5.3 Lists of Dictionaries

A list value can be a dictionary reference. This allows for sets of records, with the rows corresponding to the list items, and the columns corresponding to the dictionary name/value pairs .

This is similar to an array of struct records in 'C' but needs less coding:

def add(db):
  """ adds dictionary recs in list db """
  while 1:
    name=raw_input("enter name or * to quit: ")
    if name[0] == "*":
      break;
    mark=float(raw_input("enter mark: "))
    record={"name":name,"mark":mark} # create dictionary
    db.append(record) # add dict to end of list db

def show(db):
  """ displays dictionary recs in db """
  print "%10s %5s" % ("name","mark")
  for rec in db:
    print "%10s %5.1f" % (rec["name"],rec["mark"])

db=[]
add(db)
show(db)

This program was run with the following I/O:

enter name or * to quit: Harry
enter mark: 56.2
enter name or * to quit: Jaz
enter mark: 63.1
enter name or * to quit: *
      name  mark
     Harry  56.2
       Jaz  63.1

5.4 Other data structures

Python makes it relatively easy to design your own. We've seen dictionaries storing lists and lists of dictionaries. Every variable identifier in Python is a reference and the dereferencing is handled automatically by the language, so construction of advanced data structures such as binary trees is easier.

Many needs are met using Python's built in types:

* Dictionaries are implemented using very fast hash tables.

* Python lists grow and shrink using del and insert so you probably won't need to implement linked lists.

Solving more difficult problems often depends upon how you structure the data. E.G. consider the travelling salesman problem. This requires finding the shortest possible route, or a shorter choice of route when visiting a number of places e.g. towns and cities in a single journey.
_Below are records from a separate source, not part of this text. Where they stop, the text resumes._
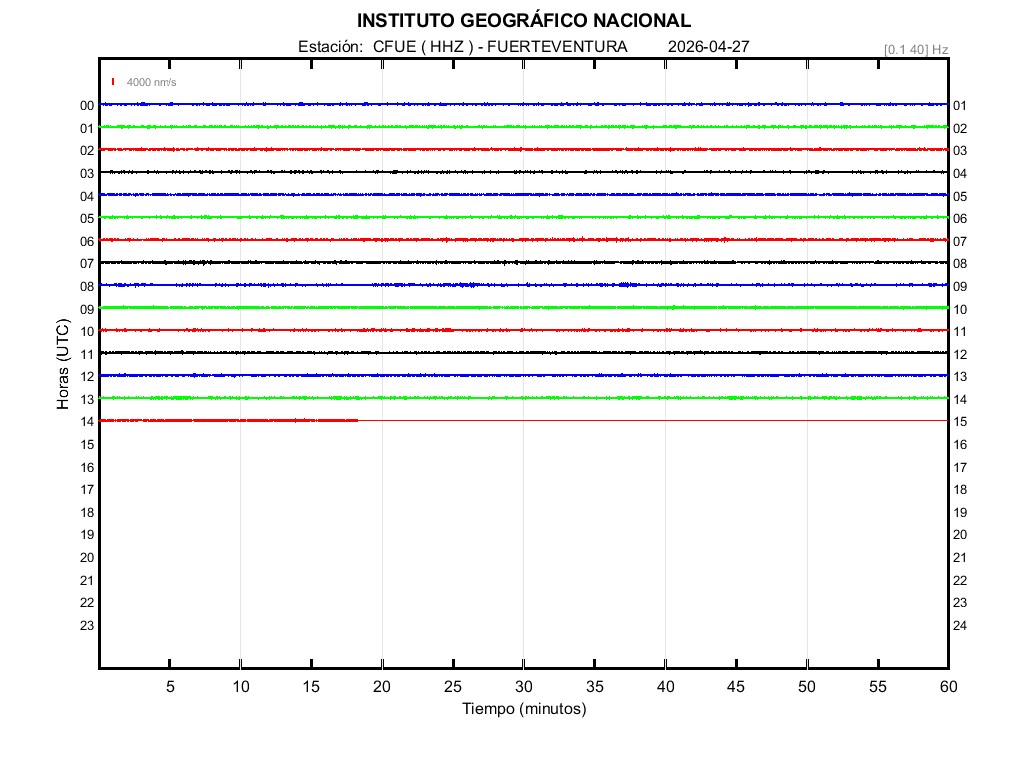
Task: Select the green trace for hour 13
Action: (x=523, y=398)
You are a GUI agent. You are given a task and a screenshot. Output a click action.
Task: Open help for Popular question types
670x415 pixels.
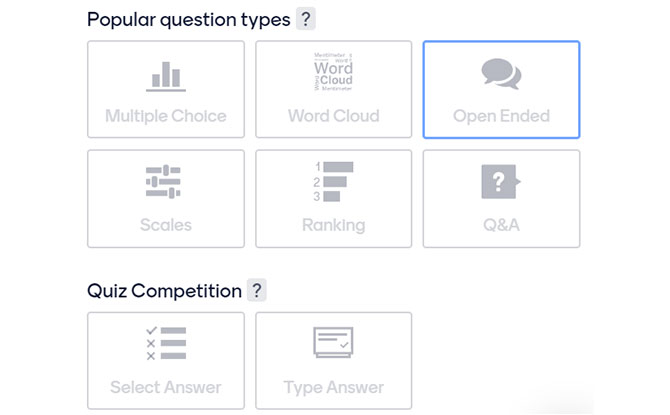pyautogui.click(x=306, y=19)
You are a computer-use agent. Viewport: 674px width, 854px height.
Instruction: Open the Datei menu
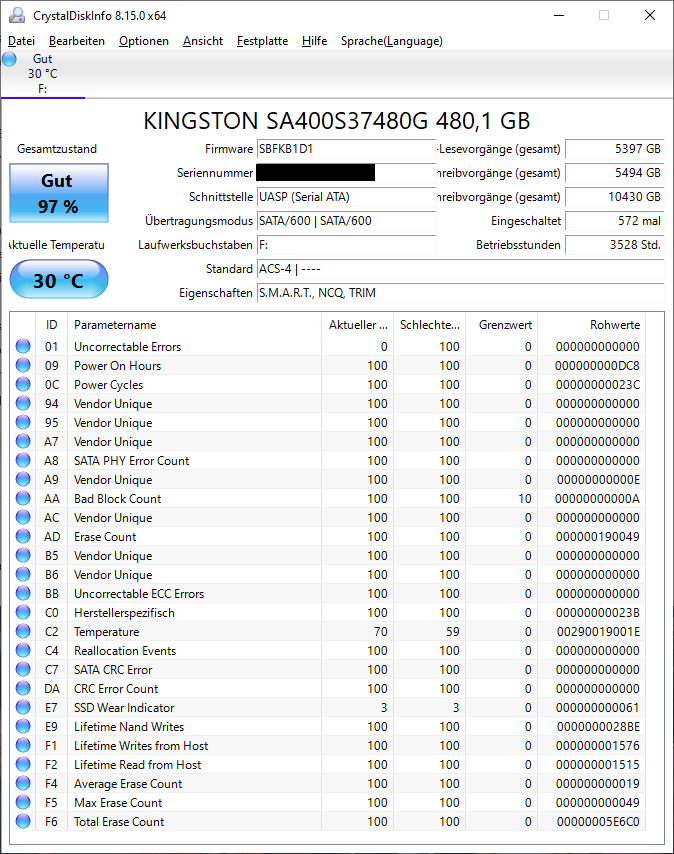[21, 41]
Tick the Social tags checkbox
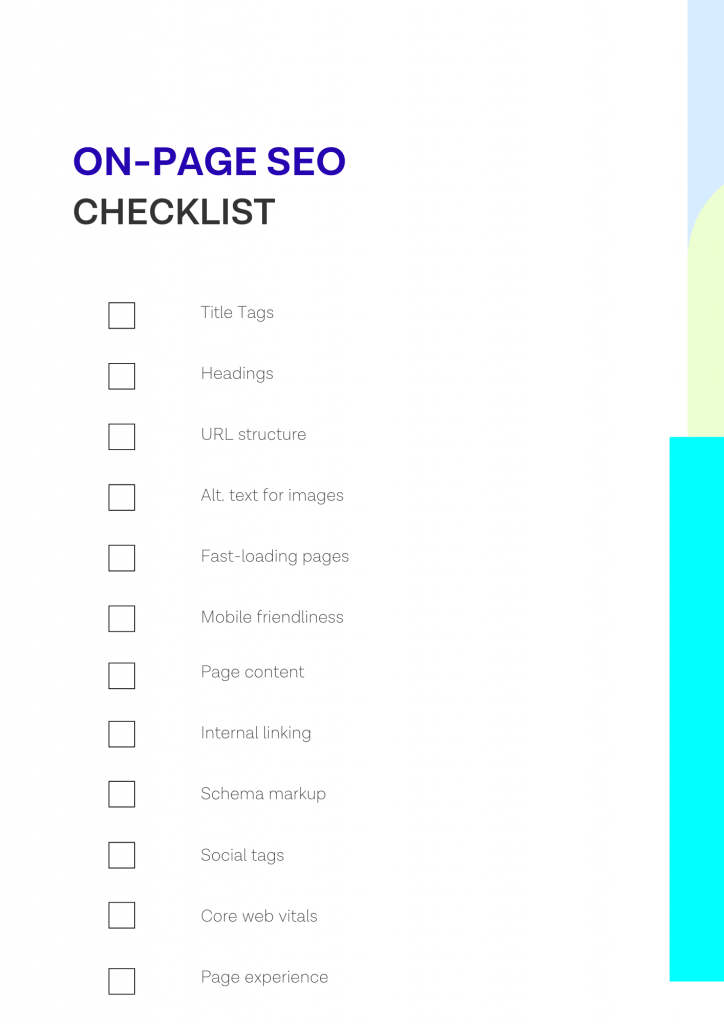724x1024 pixels. 121,855
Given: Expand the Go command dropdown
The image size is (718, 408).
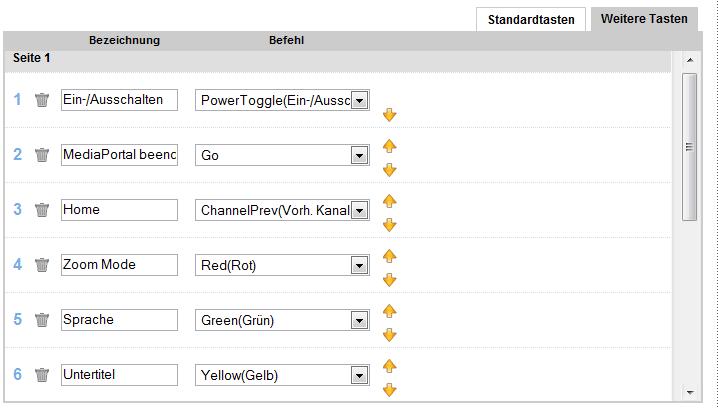Looking at the screenshot, I should pyautogui.click(x=360, y=155).
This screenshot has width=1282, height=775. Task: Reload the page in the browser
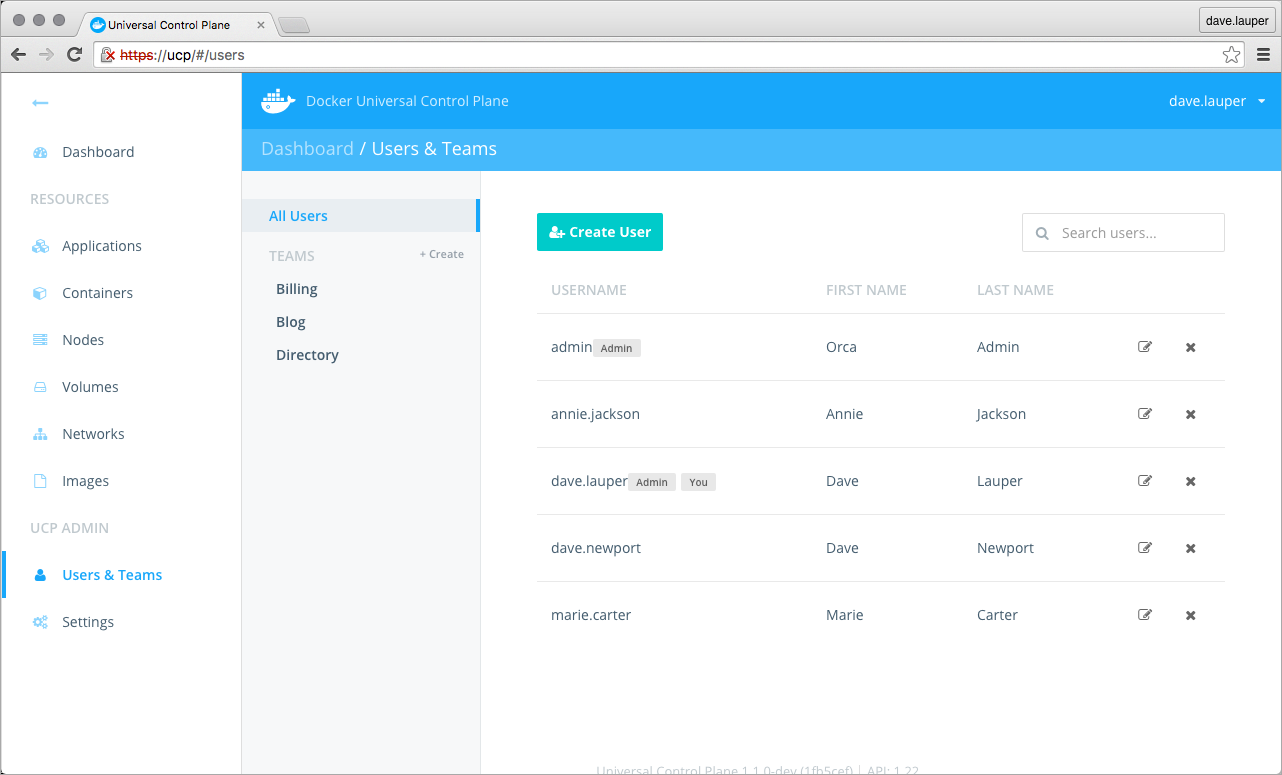74,55
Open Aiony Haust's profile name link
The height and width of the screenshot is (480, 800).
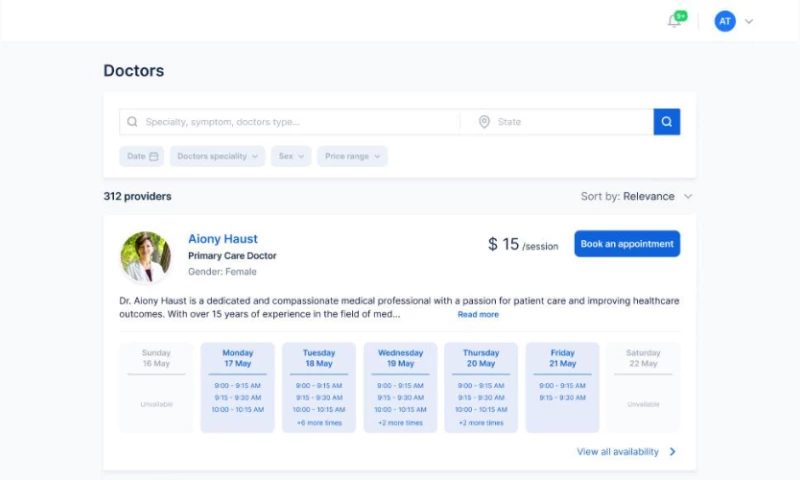pos(223,239)
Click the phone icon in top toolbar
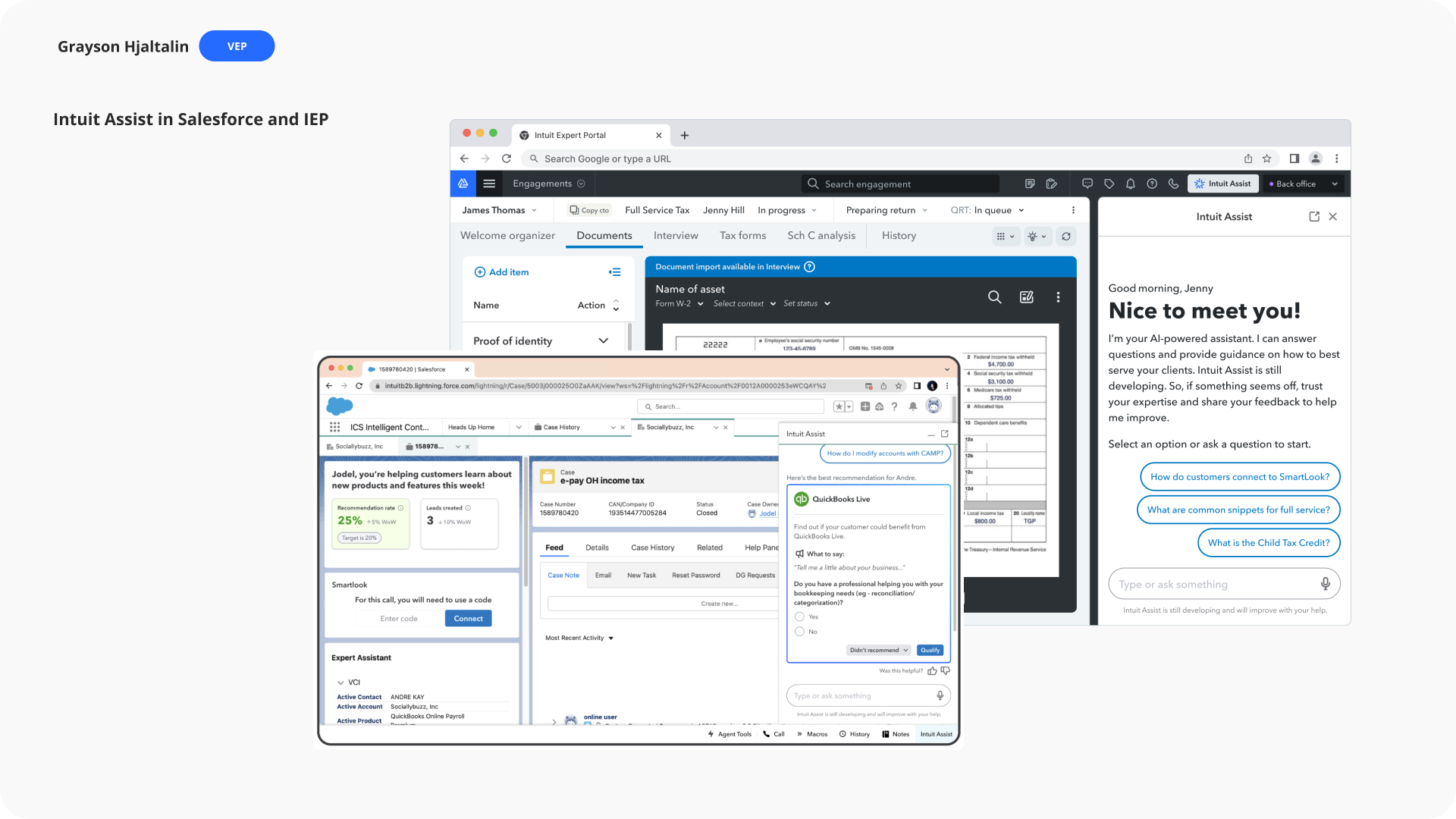 tap(1173, 184)
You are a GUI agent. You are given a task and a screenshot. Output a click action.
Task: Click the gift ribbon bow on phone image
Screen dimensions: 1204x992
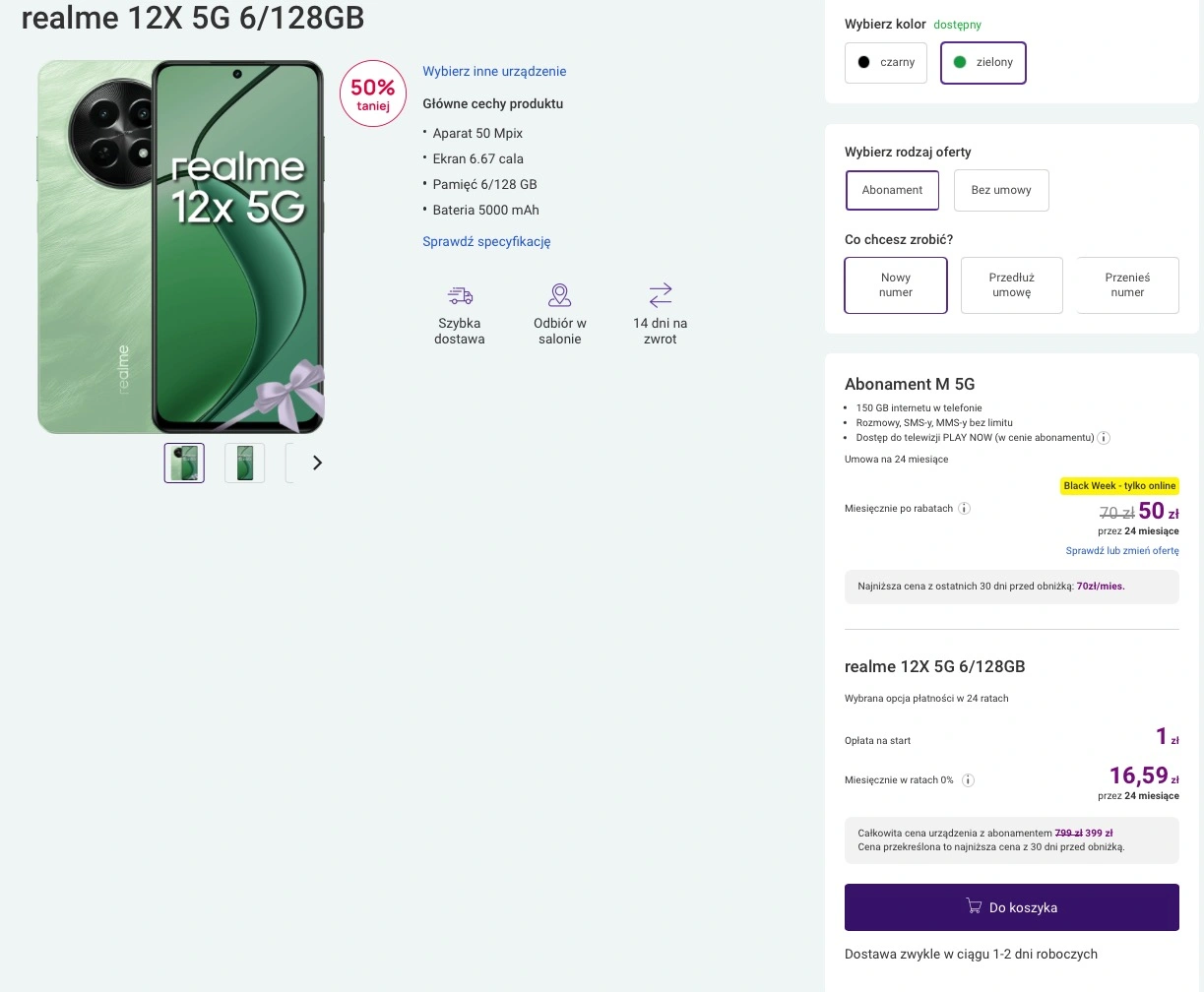[x=290, y=394]
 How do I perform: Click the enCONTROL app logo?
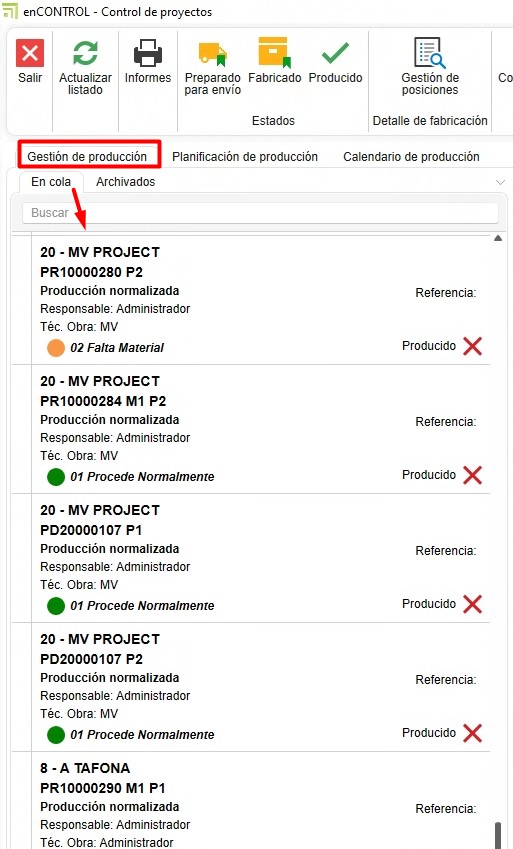pyautogui.click(x=10, y=11)
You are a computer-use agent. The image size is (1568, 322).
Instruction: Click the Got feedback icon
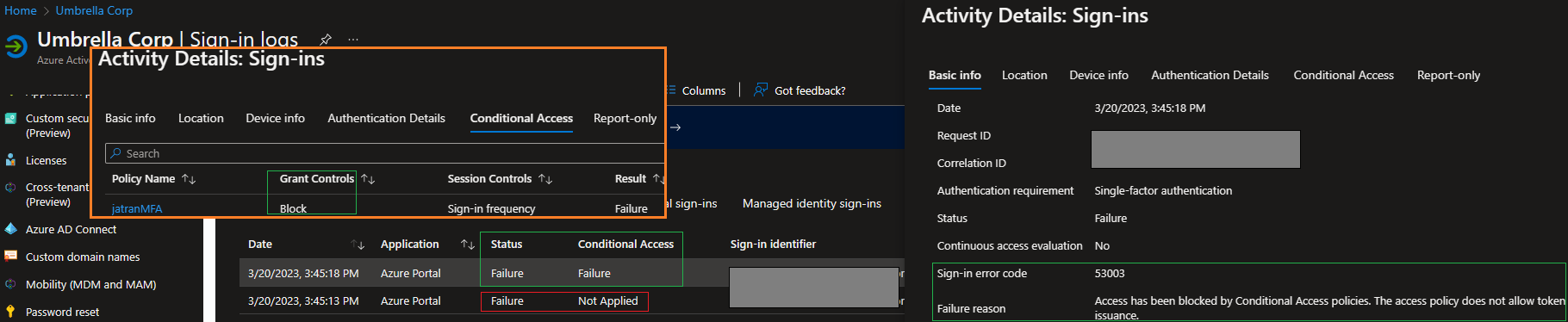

Another example of this problem concerns the sequence of holes to be drilled using a CNC machine tool on a printed circuit board (PCB). With more than 20 PCB holes it is impractical to find the optimal (i.e. the shortest) route for the drill because N x N-1 x N -2 ... x 1 possible routes exist for N holes. For values of N > 10 or so this is too many to compute and compare by trying every possible route. One algorithm which gives a good solution subdivides the board into regions and finds shorter routes to visit every hole in a region before moving on to the next region. This algorithm can be made to work much faster on the CPU if the PCB hole data is first indexed based on X and Y region co-ordinates, and then sorted by X and Y coordinates within the regional group. A data structure which allows for this will need to be designed.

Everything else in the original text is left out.